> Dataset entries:
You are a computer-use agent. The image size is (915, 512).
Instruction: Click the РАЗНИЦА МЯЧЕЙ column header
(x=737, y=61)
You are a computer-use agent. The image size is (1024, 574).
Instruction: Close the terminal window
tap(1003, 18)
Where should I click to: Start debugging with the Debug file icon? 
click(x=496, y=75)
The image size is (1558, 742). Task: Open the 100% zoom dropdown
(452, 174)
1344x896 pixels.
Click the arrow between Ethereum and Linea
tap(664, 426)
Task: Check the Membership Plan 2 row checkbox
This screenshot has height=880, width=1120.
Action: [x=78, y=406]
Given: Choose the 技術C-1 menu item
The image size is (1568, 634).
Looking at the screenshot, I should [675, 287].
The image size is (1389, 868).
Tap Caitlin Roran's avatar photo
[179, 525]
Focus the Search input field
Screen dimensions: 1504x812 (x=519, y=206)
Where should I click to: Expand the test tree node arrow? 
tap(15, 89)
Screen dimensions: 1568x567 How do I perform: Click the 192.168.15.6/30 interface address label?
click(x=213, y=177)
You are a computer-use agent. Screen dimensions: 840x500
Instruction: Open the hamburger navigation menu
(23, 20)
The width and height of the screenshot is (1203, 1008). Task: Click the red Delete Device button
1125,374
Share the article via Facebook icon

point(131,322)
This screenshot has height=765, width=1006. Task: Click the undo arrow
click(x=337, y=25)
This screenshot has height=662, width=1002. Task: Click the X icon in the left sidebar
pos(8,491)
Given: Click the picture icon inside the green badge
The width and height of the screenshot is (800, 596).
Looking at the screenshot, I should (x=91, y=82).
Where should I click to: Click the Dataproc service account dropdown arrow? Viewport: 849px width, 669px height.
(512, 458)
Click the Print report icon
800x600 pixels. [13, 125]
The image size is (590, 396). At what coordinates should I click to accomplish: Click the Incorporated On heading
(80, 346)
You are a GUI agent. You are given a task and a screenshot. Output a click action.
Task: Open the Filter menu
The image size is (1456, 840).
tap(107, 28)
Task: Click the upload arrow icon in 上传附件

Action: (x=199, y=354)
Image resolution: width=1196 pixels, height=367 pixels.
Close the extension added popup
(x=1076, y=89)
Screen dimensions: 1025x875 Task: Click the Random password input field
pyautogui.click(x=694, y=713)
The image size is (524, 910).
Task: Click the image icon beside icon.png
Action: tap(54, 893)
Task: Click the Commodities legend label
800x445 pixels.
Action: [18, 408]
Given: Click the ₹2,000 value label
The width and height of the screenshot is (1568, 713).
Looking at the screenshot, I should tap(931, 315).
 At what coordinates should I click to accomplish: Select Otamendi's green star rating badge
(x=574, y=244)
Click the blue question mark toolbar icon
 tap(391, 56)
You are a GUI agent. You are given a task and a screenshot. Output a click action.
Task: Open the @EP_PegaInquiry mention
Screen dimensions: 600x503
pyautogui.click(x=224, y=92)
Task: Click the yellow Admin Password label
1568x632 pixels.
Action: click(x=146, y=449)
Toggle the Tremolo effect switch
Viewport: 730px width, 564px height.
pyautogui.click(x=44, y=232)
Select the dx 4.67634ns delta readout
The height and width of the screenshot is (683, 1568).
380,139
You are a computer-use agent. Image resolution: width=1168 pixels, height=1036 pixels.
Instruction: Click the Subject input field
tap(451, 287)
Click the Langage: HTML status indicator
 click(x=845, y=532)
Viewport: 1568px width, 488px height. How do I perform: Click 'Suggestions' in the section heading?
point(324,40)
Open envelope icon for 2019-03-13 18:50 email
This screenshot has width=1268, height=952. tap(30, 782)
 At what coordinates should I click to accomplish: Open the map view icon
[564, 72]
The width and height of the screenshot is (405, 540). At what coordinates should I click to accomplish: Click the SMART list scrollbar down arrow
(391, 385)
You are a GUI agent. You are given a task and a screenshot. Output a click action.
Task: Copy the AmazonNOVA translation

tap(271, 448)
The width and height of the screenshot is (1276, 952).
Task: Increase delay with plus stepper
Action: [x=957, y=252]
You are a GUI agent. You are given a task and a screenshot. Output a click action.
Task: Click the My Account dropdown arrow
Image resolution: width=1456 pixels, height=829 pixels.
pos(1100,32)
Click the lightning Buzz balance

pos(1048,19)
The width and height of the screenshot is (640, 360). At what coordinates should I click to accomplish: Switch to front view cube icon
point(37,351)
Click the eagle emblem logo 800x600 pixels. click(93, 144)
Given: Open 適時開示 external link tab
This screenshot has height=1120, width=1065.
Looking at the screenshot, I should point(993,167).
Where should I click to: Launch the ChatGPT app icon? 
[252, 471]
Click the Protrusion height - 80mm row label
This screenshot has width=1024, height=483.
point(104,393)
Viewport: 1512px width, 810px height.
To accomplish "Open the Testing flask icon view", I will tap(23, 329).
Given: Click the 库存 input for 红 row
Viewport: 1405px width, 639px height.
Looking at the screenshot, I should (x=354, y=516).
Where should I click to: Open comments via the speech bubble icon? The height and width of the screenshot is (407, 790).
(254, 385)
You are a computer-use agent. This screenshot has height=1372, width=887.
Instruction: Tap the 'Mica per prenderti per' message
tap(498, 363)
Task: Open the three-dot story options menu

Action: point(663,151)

> What this task involves:
Each record is to be retyped exactly as written.

> Written answer:
You are a computer-use agent. The image size is (915, 512).
Instruction: Click the РАЗНИЦА МЯЧЕЙ column header
(x=737, y=61)
You are a computer-use agent. The image size is (1024, 574).
Instruction: Close the terminal window
tap(1003, 18)
Where should I click to: Start debugging with the Debug file icon? 
click(x=496, y=75)
The image size is (1558, 742). Task: Open the 100% zoom dropdown
(452, 174)
1344x896 pixels.
Click the arrow between Ethereum and Linea
tap(664, 426)
Task: Check the Membership Plan 2 row checkbox
This screenshot has height=880, width=1120.
Action: [x=78, y=406]
Given: Choose the 技術C-1 menu item
The image size is (1568, 634).
Looking at the screenshot, I should [675, 287].
The image size is (1389, 868).
Tap Caitlin Roran's avatar photo
[179, 525]
Focus the Search input field
Screen dimensions: 1504x812 (x=519, y=206)
Where should I click to: Expand the test tree node arrow? 
tap(15, 89)
Screen dimensions: 1568x567 How do I perform: Click the 192.168.15.6/30 interface address label?
click(x=213, y=177)
You are a computer-use agent. Screen dimensions: 840x500
Instruction: Open the hamburger navigation menu
(23, 20)
The width and height of the screenshot is (1203, 1008). Task: Click the red Delete Device button
1125,374
Share the article via Facebook icon

point(131,322)
This screenshot has height=765, width=1006. Task: Click the undo arrow
click(x=337, y=25)
This screenshot has height=662, width=1002. Task: Click the X icon in the left sidebar
pos(8,491)
Given: Click the picture icon inside the green badge
The width and height of the screenshot is (800, 596).
Looking at the screenshot, I should (x=91, y=82).
Where should I click to: Click the Dataproc service account dropdown arrow? Viewport: 849px width, 669px height.
(512, 458)
Click the Print report icon
800x600 pixels. [13, 125]
The image size is (590, 396). At what coordinates should I click to accomplish: Click the Incorporated On heading
(80, 346)
You are a GUI agent. You are given a task and a screenshot. Output a click action.
Task: Open the Filter menu
The image size is (1456, 840).
tap(107, 28)
Task: Click the upload arrow icon in 上传附件

Action: (x=199, y=354)
Image resolution: width=1196 pixels, height=367 pixels.
Close the extension added popup
(x=1076, y=89)
Screen dimensions: 1025x875 Task: Click the Random password input field
pyautogui.click(x=694, y=713)
The image size is (524, 910).
Task: Click the image icon beside icon.png
Action: tap(54, 893)
Task: Click the Commodities legend label
800x445 pixels.
Action: [18, 408]
Given: Click the ₹2,000 value label
The width and height of the screenshot is (1568, 713).
Looking at the screenshot, I should tap(931, 315).
 At what coordinates should I click to accomplish: Select Otamendi's green star rating badge
(x=574, y=244)
Click the blue question mark toolbar icon
 tap(391, 56)
You are a GUI agent. You are given a task and a screenshot. Output a click action.
Task: Open the @EP_PegaInquiry mention
Screen dimensions: 600x503
pyautogui.click(x=224, y=92)
Task: Click the yellow Admin Password label
1568x632 pixels.
Action: click(x=146, y=449)
Toggle the Tremolo effect switch
Viewport: 730px width, 564px height.
pyautogui.click(x=44, y=232)
Select the dx 4.67634ns delta readout
The height and width of the screenshot is (683, 1568).
380,139
You are a computer-use agent. Image resolution: width=1168 pixels, height=1036 pixels.
Instruction: Click the Subject input field
tap(451, 287)
Click the Langage: HTML status indicator
 click(x=845, y=532)
Viewport: 1568px width, 488px height. How do I perform: Click 'Suggestions' in the section heading?
point(324,40)
Open envelope icon for 2019-03-13 18:50 email
This screenshot has width=1268, height=952. tap(30, 782)
 At what coordinates should I click to accomplish: Open the map view icon
[564, 72]
The width and height of the screenshot is (405, 540). At what coordinates should I click to accomplish: Click the SMART list scrollbar down arrow
(391, 385)
You are a GUI agent. You are given a task and a screenshot. Output a click action.
Task: Copy the AmazonNOVA translation

tap(271, 448)
The width and height of the screenshot is (1276, 952).
Task: Increase delay with plus stepper
Action: [x=957, y=252]
You are a GUI agent. You are given a task and a screenshot. Output a click action.
Task: Click the My Account dropdown arrow
Image resolution: width=1456 pixels, height=829 pixels.
pos(1100,32)
Click the lightning Buzz balance

pos(1048,19)
The width and height of the screenshot is (640, 360). At what coordinates should I click to accomplish: Switch to front view cube icon
point(37,351)
Click the eagle emblem logo 800x600 pixels. click(93, 144)
Given: Open 適時開示 external link tab
This screenshot has height=1120, width=1065.
Looking at the screenshot, I should point(993,167).
Where should I click to: Launch the ChatGPT app icon? 
[252, 471]
Click the Protrusion height - 80mm row label
This screenshot has width=1024, height=483.
point(104,393)
Viewport: 1512px width, 810px height.
To accomplish "Open the Testing flask icon view", I will tap(23, 329).
Given: Click the 库存 input for 红 row
Viewport: 1405px width, 639px height.
Looking at the screenshot, I should (x=354, y=516).
Where should I click to: Open comments via the speech bubble icon? The height and width of the screenshot is (407, 790).
(254, 385)
You are a computer-use agent. This screenshot has height=1372, width=887.
Instruction: Tap the 'Mica per prenderti per' message
tap(498, 363)
Task: Open the three-dot story options menu

Action: point(663,151)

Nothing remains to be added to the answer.